Boehringer Ingelheim initiates new HIV/AIDS Trial for extended release formulation of Viramune®

Ingelheim/Germany, 12 February 2008 – Boehringer Ingelheim announced today that it has initiated and begun enrollment of patients in the VERXVE trial, which will compare the efficacy and safety of a new extended release formulation of Viramune® (nevirapine), a non-nucleoside reverse transcriptase inhibitor (NNRTI), dosed once daily (QD) with the currently approved Viramune ® given twice daily (BID). The trial stands for Viramune Extended Release compared to Viramune® and will involve all in all approx. 1000 patients in 18 countries in Europe, North and South America, South Africa and Australia. Nevirapine will be combined with a background regimen consisting of tenofovir and emtricitabine (Truvada®). Recruitment is planned throughout 2008. Results will be available in 2010.

"Viramune® dosed twice daily is proven to be an effective, tolerable and durable treatment option with a favourable lipid profile. The VERXVE study is an important trial as it is in the patients’ interest to reduce the pill burden in HIV/AIDS as much as possible and we expect that the efficacy and safety will be the same in this simplified treatment regimen," said Dr Keikawus Arastéh, Director of the department Infectious Diseases and Gastroenterology at the Auguste Victoria Hospital Berlin and lead investigator at Epimed, Society for Epidemiological and Clinical Research, Berlin.
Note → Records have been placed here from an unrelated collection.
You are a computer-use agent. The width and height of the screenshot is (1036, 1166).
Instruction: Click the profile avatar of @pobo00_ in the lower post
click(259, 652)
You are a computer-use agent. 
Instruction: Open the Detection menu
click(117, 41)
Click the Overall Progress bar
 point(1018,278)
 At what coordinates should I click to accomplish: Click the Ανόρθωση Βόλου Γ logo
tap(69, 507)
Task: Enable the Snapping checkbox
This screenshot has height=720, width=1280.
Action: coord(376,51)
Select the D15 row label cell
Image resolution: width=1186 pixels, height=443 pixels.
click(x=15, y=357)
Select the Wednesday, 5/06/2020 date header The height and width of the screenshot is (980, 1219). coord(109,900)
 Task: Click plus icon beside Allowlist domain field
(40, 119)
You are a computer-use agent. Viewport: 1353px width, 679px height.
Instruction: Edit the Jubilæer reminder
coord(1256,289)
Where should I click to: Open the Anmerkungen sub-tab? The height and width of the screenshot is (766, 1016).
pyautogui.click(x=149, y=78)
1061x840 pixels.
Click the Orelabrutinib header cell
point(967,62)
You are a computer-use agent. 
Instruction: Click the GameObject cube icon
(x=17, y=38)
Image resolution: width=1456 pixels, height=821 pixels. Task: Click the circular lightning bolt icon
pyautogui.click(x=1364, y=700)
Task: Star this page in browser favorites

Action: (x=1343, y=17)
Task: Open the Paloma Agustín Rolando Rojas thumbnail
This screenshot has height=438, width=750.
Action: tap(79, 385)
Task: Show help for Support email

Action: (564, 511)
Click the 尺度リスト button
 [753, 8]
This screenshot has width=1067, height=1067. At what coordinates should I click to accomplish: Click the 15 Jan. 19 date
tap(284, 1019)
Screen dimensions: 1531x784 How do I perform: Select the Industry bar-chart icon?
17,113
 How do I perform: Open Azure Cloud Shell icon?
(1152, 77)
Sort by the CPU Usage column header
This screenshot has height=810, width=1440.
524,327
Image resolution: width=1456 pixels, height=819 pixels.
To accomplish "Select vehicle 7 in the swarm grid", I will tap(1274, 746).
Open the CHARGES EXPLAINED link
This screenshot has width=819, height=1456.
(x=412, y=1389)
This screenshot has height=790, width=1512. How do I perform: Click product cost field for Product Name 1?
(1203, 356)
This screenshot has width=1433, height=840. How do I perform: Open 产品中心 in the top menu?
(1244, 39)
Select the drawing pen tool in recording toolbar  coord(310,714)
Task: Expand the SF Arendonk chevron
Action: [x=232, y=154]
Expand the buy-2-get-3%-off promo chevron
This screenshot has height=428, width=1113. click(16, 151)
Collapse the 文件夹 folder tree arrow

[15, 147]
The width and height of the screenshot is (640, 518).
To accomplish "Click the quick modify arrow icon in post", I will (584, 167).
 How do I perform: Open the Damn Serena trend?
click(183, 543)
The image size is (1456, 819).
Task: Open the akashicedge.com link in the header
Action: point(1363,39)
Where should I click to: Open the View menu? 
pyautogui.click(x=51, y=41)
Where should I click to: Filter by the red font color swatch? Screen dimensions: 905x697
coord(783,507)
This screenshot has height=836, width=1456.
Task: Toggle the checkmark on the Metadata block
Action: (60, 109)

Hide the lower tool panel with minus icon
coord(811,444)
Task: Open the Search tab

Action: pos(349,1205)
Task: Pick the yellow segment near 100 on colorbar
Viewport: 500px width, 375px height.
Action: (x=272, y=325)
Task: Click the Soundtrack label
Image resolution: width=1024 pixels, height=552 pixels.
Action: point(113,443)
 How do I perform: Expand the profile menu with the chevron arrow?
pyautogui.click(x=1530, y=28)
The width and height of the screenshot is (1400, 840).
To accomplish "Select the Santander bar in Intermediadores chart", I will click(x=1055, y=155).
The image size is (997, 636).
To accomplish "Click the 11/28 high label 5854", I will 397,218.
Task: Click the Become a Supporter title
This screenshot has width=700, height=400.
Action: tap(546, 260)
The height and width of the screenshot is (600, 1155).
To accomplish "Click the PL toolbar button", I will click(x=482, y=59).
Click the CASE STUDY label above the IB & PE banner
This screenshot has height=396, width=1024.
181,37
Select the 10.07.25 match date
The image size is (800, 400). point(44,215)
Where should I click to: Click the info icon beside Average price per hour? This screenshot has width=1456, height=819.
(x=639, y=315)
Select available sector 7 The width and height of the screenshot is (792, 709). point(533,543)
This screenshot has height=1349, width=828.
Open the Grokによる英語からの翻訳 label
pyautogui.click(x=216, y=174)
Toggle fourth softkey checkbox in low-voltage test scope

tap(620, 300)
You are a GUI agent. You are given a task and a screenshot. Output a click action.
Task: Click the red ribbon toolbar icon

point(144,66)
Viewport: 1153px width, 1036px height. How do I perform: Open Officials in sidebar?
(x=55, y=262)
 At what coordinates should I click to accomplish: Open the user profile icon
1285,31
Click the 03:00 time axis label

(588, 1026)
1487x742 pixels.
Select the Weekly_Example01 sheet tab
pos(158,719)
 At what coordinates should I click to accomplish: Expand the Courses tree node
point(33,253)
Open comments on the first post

The primary endpoint of the trial will be virologic response, i.e. suppression of virus load to < 50 copies/mL, after 48 weeks. It is a double-blind study comparing nevirapine 400 mg extended release formulation, given as one pill once a day, to the currently approved nevirapine regimen, given as one 200 mg tablet twice daily.

About Viramune®
Viramune® is a product of original research done at Boehringer Ingelheim. Viramune® was the first member of the non-nucleoside reverse transcriptase inhibitor (NNRTI) class of anti-HIV drugs. Viramune® is indicated for use in combination with other antiretroviral agents for the treatment of HIV-1 infection. This indication is based on one principal clinical trial that demonstrated prolonged suppression of HIV-RNA and several smaller supportive studies. Studies have also shown that patients switching to Viramune® from a PI-based regimen demonstrate an improved lipid profile while maintaining viral suppression. The most clinically important adverse events associated with Viramune® are rash and hepatic events, which have included fatal cases. Any patient can experience hepatic events; however, female gender and higher CD4+ cell counts at initiation of therapy place patients at greater risk. Women with CD4+ cell counts >250 cells/mm3 are at the greatest risk. By application of the Viramune® CD4+ guidelines the risk of hepatic events can be dramatically reduced. Viramune® should not be initiated in adult females with CD4+ cell counts greater than 250 cells/mm3 or in adult males with CD4+ cell counts greater than 400 cells/mm3 unless the benefit outweighs the risk. The greatest risk of severe rash and hepatic events occurs in the first six weeks of therapy. It is essential that patients be monitored for these reactions at all times, and intensively during the first few months of therapy. Viramune® should be discontinued and not restarted following severe hepatic, skin or hypersensitivity reactions.

Boehringer Ingelheim
Boehringer Ingelheim is committed to the research and development of novel antiretroviral agents. Apart from Viramune®® (nevirapine), Aptivus® (tipranavir) is a new non-peptidic protease inhibitor, approved for combination antiretroviral treatment of HIV-1 infected adults that are highly pre-treated with virus resistant to multiple protease inhibitors. The company is committed to improving HIV therapy by providing physicians and patients with innovative antiretrovirals.